At the conclusion of the virtual screening of about 30,000 compounds and post docking validation of the top scoring compounds, only four compounds displaying stronger binding features than Compound A were identified. This suggests a high level of selectivity on the part of LDH for interacting ligands. This, we think, emanates partly from the presence of ionizable amino acids such as Asp51, Arg98, His192 and Asn 137 within the binding site that constitute an electrostatic filter in the selection of ligands. All four identified compounds were able to interact with the binding site residues employed by Compound A, even to a much greater extent as revealed in binding free energies lower than -8.1 kcal/mol (as the baseline exhaustiveness) obtained for Compound A.

Interestingly some of the four compounds are approved drugs. This implies that the respective drugs are being repurposed for a different therapeutic use with the advantage that the typically lengthy development process can be considerably shortened mostly because the data required for regulatory approval are already available in public domain.

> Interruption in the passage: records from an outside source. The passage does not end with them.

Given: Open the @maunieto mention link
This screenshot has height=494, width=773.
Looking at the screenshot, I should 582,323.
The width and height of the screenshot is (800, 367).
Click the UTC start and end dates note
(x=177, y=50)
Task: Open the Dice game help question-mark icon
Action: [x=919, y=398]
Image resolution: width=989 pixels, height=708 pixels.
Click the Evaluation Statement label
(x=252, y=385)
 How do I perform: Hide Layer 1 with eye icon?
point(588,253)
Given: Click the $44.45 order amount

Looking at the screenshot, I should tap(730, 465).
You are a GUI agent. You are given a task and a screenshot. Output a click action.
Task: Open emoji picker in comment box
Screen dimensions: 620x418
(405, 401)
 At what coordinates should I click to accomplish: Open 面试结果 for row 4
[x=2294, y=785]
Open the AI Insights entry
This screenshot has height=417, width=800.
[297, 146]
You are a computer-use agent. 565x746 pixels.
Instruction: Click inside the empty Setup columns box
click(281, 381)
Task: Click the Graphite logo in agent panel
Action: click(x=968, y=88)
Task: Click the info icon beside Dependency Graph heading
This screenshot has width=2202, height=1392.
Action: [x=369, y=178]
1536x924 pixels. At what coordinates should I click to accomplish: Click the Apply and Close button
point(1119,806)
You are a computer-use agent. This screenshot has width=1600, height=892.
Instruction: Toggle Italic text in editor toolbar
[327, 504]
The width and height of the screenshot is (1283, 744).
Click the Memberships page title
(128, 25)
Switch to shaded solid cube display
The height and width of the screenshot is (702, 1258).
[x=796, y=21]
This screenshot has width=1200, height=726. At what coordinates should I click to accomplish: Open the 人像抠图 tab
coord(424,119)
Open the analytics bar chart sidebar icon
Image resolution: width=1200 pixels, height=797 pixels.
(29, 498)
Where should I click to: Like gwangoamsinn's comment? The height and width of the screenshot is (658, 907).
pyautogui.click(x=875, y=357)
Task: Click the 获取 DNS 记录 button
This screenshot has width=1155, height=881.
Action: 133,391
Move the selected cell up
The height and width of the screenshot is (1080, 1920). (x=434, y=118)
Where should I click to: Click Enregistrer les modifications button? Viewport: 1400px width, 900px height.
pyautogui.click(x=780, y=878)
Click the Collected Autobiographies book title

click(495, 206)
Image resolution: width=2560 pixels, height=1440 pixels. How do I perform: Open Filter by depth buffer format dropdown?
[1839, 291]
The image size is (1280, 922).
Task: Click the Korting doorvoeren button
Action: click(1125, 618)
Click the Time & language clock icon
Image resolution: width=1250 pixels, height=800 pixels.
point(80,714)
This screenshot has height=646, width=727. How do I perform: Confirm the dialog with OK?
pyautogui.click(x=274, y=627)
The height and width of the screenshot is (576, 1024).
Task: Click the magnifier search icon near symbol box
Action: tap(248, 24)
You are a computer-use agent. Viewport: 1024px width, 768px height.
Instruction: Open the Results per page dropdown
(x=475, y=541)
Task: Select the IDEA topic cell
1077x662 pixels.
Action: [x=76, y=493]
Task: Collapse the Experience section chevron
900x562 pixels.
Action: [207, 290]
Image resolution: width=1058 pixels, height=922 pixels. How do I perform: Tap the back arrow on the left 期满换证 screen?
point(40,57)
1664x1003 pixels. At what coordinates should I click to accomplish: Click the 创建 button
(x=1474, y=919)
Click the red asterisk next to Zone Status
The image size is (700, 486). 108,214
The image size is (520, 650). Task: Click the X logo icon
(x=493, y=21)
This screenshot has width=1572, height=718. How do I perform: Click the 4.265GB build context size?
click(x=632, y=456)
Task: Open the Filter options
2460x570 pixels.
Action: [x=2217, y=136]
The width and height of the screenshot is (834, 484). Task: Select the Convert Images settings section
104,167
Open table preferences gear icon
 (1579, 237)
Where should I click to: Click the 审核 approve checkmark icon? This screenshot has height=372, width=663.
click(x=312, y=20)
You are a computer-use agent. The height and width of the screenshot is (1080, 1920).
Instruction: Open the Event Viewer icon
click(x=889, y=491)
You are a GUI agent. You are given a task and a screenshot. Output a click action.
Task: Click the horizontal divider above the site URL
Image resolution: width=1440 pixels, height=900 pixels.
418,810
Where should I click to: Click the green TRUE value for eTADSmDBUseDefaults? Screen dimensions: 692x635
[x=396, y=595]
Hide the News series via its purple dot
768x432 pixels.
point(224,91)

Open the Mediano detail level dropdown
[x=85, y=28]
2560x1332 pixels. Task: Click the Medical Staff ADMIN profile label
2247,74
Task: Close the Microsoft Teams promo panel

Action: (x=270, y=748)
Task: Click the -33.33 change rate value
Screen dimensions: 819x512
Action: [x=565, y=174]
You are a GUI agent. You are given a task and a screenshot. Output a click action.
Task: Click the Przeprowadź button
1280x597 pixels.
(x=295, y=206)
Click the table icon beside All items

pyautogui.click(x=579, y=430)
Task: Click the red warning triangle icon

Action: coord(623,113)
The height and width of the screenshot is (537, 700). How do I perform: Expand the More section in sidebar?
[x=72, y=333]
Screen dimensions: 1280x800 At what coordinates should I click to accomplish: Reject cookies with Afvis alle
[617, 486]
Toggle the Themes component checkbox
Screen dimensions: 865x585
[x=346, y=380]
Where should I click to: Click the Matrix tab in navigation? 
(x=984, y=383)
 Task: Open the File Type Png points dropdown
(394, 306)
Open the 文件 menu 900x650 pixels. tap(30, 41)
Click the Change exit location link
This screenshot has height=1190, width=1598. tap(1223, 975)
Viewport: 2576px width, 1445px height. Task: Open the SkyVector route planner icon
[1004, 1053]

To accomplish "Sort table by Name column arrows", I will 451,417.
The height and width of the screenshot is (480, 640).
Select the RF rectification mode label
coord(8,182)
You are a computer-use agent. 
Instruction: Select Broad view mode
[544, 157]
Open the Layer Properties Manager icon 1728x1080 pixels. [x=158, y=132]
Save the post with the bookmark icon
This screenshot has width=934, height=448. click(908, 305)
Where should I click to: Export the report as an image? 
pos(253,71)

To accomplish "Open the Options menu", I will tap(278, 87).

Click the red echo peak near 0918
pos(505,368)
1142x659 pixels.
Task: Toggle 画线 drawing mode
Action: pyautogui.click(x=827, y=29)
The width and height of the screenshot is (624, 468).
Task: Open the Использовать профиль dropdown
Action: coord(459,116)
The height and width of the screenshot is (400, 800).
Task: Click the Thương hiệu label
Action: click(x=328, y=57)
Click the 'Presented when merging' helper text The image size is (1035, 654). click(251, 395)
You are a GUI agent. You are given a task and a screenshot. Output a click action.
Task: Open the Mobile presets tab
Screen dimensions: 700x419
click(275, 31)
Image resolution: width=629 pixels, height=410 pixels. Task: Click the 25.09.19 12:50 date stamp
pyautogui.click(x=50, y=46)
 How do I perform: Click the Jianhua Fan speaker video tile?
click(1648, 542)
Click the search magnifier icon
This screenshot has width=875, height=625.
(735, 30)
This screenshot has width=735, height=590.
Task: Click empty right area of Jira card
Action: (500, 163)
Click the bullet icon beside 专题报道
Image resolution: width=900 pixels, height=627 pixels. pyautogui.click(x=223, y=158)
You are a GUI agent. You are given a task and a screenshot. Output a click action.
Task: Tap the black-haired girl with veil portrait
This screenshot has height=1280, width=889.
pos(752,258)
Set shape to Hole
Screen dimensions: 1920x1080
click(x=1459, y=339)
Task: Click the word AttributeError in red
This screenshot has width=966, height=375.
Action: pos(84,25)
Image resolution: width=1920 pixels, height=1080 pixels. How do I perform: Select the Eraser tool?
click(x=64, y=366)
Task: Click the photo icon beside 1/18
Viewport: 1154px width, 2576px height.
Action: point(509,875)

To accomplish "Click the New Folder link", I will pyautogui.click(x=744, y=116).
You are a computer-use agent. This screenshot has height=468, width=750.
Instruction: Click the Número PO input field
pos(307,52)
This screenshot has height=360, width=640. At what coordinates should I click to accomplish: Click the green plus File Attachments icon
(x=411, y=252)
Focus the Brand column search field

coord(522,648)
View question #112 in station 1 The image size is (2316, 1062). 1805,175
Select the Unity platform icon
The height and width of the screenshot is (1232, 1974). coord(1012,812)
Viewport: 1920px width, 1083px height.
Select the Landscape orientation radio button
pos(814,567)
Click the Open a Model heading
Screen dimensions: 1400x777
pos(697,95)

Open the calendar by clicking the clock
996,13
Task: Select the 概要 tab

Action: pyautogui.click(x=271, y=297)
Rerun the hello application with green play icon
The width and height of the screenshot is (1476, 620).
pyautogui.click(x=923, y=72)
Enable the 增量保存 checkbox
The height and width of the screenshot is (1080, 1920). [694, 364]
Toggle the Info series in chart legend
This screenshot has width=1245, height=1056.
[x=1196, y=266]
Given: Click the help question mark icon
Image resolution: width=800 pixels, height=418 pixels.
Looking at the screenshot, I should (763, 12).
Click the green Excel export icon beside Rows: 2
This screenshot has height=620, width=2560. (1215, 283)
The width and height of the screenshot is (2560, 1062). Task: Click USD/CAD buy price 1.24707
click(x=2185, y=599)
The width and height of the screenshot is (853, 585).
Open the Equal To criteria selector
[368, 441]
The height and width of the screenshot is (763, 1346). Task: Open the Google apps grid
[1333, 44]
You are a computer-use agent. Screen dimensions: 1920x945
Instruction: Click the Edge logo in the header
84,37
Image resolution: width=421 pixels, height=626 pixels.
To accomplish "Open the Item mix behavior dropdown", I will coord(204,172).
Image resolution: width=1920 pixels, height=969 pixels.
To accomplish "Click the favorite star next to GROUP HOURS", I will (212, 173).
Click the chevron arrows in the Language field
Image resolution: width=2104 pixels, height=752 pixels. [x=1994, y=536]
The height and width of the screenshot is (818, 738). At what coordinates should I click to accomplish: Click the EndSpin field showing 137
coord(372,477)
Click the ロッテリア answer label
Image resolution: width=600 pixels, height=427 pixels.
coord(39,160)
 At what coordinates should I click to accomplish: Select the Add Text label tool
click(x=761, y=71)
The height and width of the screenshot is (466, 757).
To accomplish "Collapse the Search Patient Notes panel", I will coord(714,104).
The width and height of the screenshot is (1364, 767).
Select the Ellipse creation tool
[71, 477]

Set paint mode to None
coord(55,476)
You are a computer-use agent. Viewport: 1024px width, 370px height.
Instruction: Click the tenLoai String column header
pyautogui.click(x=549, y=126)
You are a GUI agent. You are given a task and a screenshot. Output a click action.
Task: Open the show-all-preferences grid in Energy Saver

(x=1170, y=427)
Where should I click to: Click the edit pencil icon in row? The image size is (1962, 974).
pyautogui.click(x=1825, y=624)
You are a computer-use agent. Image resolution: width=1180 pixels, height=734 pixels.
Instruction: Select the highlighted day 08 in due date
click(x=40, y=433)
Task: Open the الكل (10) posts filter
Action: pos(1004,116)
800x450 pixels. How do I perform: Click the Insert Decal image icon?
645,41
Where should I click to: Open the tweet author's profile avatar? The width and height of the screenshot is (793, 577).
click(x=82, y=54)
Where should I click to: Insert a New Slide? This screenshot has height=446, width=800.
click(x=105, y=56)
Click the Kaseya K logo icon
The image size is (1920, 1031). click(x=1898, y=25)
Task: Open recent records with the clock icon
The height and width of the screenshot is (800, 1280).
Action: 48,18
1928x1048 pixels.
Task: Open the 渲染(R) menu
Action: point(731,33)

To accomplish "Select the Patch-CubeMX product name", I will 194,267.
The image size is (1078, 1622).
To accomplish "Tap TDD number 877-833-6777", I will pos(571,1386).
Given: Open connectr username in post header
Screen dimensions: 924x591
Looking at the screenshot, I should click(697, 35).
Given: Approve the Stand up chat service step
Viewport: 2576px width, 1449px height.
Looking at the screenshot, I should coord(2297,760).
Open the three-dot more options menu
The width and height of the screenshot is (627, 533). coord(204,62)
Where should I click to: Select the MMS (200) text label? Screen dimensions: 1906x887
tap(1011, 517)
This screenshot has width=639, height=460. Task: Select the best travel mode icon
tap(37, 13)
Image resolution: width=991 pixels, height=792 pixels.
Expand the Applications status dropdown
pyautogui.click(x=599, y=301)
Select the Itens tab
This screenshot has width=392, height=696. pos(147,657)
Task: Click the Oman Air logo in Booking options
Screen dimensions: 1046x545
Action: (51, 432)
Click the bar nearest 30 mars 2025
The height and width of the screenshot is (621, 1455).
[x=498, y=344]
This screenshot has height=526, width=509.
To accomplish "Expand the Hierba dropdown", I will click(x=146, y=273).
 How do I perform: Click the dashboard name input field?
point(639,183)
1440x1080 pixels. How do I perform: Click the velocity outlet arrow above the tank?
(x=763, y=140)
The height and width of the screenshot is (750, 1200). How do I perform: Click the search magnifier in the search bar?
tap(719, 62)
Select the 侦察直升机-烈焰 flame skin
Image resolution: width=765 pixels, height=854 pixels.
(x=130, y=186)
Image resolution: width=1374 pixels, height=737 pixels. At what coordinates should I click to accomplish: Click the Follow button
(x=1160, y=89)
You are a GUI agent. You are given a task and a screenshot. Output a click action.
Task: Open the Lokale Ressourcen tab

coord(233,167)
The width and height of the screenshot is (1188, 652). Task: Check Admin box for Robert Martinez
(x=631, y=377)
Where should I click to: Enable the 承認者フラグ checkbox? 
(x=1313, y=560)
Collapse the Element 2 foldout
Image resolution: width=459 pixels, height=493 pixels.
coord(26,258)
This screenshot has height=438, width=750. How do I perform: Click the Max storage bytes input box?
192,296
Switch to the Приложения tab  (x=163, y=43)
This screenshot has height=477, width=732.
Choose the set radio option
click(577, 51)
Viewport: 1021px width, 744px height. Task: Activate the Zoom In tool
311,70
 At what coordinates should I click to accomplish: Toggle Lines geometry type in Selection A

Analysis of the interaction between the four compounds and LDH suggests the formation of extensive hydrogen bonding networks between the polar chemical groups in the inhibitor and polar side-chains of the binding site residues. Compounds B through E displayed better binding energetics mostly because they are able to recruit binding site substructure not employed by compound A involving other nonpolar residues. It is however not clear in which precise fashion these sub molecular interaction elements will translate into observable efficacy in both in vitro and in vivo experiments. But since most therapeutic efficacies involve receptor occupation as the first and most critical step in receptor activation or deactivation, we are confident that our in silicon search have generated good candidates with good potentials to be developed into LDH-inhibiting anticancer agents.

Having undergone various processes in the course of this project, it can hence be stated that there are available compounds which can inhibit the more deleterious Cori cycle in the body and thereby avert its consequences such as cancer cachexia, muscular dystrophy, and fatigue and lowering chances of death in patients suffering from cancer. Thus, inhibiting the enzymatic actions of this molecule in the conversion of pyruvate to lactate will go a long way in averting the outlined consequences of its actions. Theoretically speaking, the use of negative modulators of lactic acid dehydrogenase be used in the treatment of cancer will lead to fierier battle against cancer. This will cause histo toxicity and necrosis for the cancer cells with no significant damage to the normal body cells since lactate is not a very important metabolite in most biochemical pathways. Also, because cancer tissues seriously weaken patients by sapping off relatively large amount energy through the conversion of bio-hazardous lactate (when accumulated) back to glucose.